Scientists Warn: Nearly Half of Existing Facilities Must Close to Limit Heating to 1.5C
(May 17, 2022) — Nearly half of existing fossil fuel production sites need to be shut down early if global heating is to be limited to 1.5C, the internationally agreed goal for avoiding climate catastrophe, according to a new scientific study.
The assessment goes beyond the call by the International Energy Agency in 2021 to stop all new fossil fuel development to avoid the worst impacts of global heating, a statement seen as radical at the time.
The new research reaches its starker conclusion by not assuming that new technologies will be able to suck huge amounts of CO2 from the atmosphere to compensate for the burning of coal, oil and gas. Experts said relying on such technologies was a risky gamble.
The Guardian revealed last week that 195 oil and gas “carbon bombs” are planned by the industry. This means projects that would each produce at least 1bn tonnes of CO2. Together, these carbon bombs alone would drive global heating beyond the 1.5C limit. But the dozen biggest oil companies are on track to spend $103m (£81m) a day until 2030 on climate-busting schemes.
Greg Muttitt, at the International Institute for Sustainable Development, was one of the leaders of the new research and said: “Halting new extraction projects is a necessary step, but still not enough to stay within our rapidly dwindling carbon budget. Some existing fossil fuel licences and production will need to be revoked and phased out early. Governments need to start tackling head-on how to do this in a fair and equitable way, which will require overcoming opposition from fossil fuel interests.”
Kelly Trout, at Oil Change International, the other lead author of the work, said: “Our study reinforces that building new fossil fuel infrastructure is not a viable response to Russia’s war on Ukraine. The world has already tapped too much oil and gas.” The researchers said governments should accelerate the introduction of renewable energy and efficiency measures instead.
Peer-reviewed Study Warns
40% of Developed Fossil Fuel Reserves
Must Remain in the Ground
The new study, published in the journal Environmental Research Letters, analysed a database of more than 25,000 oil and gas fields and developed a new dataset of coal mines. The researchers found that fields and mines that have already been developed would lead to 936bn tonnes of CO2 when fully exploited and burned. That is 25 years of global emissions at today’s rate — the world’s scientists agree emissions must fall by half by 2030.
The researchers calculated that 40% of developed fossil fuels must stay in the ground to have a 50-50 chance of global temperature rise stopping at 1.5C. Half the emissions would come from coal, a third from oil and a fifth from gas. The researchers found that almost 90% of developed reserves are located in just 20 countries, led by China, Russia, Saudi Arabia and the US, followed by Iran, India, Indonesia, Australia and Canada.

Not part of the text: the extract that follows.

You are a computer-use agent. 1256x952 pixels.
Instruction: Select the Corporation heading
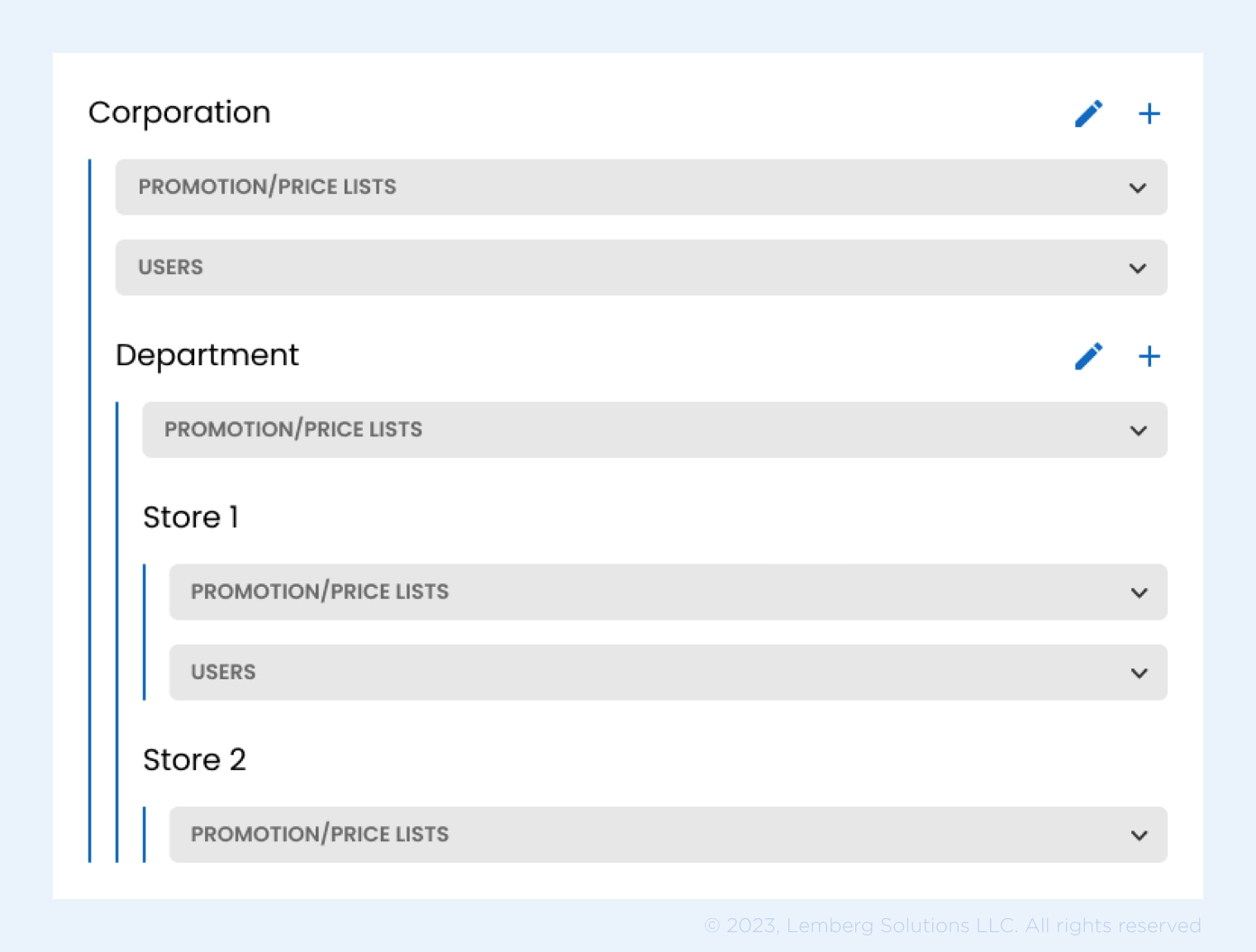179,112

The research only considered projects where companies had made final investment decisions, that means committed to spending billions on building rigs and pipelines to extract the fossil fuels. A 2021 study, led by Daniel Welsby at University College London, assessed all known reserves and found 90% of coal and 60% of oil and gas must remain unexploited.
Welsby said: “The new study is a valuable contribution to our understanding of what fossil fuels are highly likely to be produced and the volume which needs to remain in the ground if global warming is to be limited.” But he noted the study did not fully account for methane, a potent greenhouse gas, or the oil and gas used for petrochemicals.
The study did not estimate how much CO2 could be removed from the atmosphere by technology in future. “These technologies are unproven at scale,” said Muttitt. “There’s a lot of talk about them, but we believe it would be a mistake to predicate achieving climate goals on these being delivered at a very large scale. We just don’t know whether it will be possible in terms of financing or governance.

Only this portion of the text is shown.